Ellen's core, her intense interior life, always showed through. She cared about nature, about the arts, about the world, cared about friends and family. And we all cared about her. You can get a sense of the impact she had on others' lives if you read the blogs written about her and come to the memorial service at Rosenblatt Gallery, located over Artasia at 181 N. Broadway, on Saturday, November 17, at 1:30 PM. Ellen grew up in Shorewood, and I hope some of you reading this will share your memories with the rest of us.
The world needs more people like Ellen, but tragically we have one less.

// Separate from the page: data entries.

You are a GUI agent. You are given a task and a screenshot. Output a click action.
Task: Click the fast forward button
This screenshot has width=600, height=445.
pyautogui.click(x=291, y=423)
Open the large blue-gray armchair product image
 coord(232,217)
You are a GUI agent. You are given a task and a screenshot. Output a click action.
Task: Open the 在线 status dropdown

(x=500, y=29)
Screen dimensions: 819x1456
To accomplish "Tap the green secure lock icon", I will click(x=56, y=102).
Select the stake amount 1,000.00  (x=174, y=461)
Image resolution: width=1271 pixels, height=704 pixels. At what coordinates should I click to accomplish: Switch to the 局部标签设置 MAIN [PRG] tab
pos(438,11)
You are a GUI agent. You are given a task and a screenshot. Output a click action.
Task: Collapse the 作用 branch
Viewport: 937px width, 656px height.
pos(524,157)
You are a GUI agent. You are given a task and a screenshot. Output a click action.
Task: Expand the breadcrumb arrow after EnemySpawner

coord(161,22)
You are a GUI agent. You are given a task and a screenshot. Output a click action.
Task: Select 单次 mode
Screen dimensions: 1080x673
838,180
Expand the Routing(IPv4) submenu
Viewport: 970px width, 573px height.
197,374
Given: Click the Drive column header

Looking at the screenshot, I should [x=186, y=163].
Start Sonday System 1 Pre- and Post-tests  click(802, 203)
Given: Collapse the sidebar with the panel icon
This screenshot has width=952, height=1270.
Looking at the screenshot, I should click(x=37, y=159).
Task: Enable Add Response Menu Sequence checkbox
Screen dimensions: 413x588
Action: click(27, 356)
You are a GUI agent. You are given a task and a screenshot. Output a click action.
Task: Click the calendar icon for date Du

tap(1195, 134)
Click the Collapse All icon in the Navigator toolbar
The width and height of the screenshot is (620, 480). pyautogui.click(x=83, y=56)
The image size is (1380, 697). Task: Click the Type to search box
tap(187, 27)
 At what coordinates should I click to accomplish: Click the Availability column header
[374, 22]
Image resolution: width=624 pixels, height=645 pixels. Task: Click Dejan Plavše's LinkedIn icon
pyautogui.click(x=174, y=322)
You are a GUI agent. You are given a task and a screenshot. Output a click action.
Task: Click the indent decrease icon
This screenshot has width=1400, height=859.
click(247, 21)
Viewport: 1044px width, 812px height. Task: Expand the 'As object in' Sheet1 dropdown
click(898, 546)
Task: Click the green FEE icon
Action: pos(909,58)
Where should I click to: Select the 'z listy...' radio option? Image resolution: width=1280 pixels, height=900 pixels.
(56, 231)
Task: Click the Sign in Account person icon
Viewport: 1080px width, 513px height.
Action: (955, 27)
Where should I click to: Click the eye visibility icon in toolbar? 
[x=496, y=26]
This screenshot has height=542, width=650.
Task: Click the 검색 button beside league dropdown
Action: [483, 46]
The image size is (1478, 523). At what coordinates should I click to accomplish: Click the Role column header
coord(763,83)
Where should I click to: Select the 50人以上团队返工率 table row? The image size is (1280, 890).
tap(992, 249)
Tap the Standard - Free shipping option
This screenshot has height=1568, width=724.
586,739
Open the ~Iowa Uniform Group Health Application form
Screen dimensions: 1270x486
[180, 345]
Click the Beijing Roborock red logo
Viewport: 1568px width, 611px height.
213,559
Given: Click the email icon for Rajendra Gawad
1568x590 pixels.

On Martin Luther King Day, as I listened to a replay of Dr. King's last speech, I mused on that sore spot in the psyche, the one that makes tragedy repeat itself. MLK, JFK, RFK, each time we celebrate their lives, I'm reliving their deaths, re-mourning their absence, and wondering how history would have played out if they were still here.
Our country needs Martin Luther King, Jr. more than ever. So does Shorewood. Last summer at a rummage sale I overheard a man ask a woman, “Did you move to Shorewood?”
She replied, “Never. You know me.”
“Why wouldn't you move to Shorewood?” I asked.
“Lack of diversity.” That's what I figured, and although I love living here, I felt ashamed.
Shorewood seems more diverse than it was when we moved here in 1969. One big change is all the Russian Jews, who walk the bike path fearlessly and shop along Oakland Avenue. I googled the statistics, and here's what I found: Shorewood Population - 13,763 (I suspect this is a couple of years old): Latino 2.5%, White 89.8%, Black 2.4%, Asian 3.2%, Other 1.8% Median income $56,698. Thanks to busing, the schools are somewhat integrated, but they should be integrated thanks to housing. We do have a lot of modest housing, Milwaukee bungalows and duplexes that would be reasonably priced if they weren't located here. People move to Shorewood for the schools, not the homes, yet living in a diverse community is a major part of education.
I heard a segment on NPR last week about a new study: Diversity Spurs Workplace Creativity. My personal education stems in large part from the places I've been, not from the places themselves but from the people I've met there, from trying to understand lives as different as possible from my own. That's the challenge for us all.
Where am I going with this? Possibly nowhere. The solution is affordable housing, and I don't hear anyone talking about that. Well, actually I do. As the housing market bottoms out, maybe Shorewood will become affordable.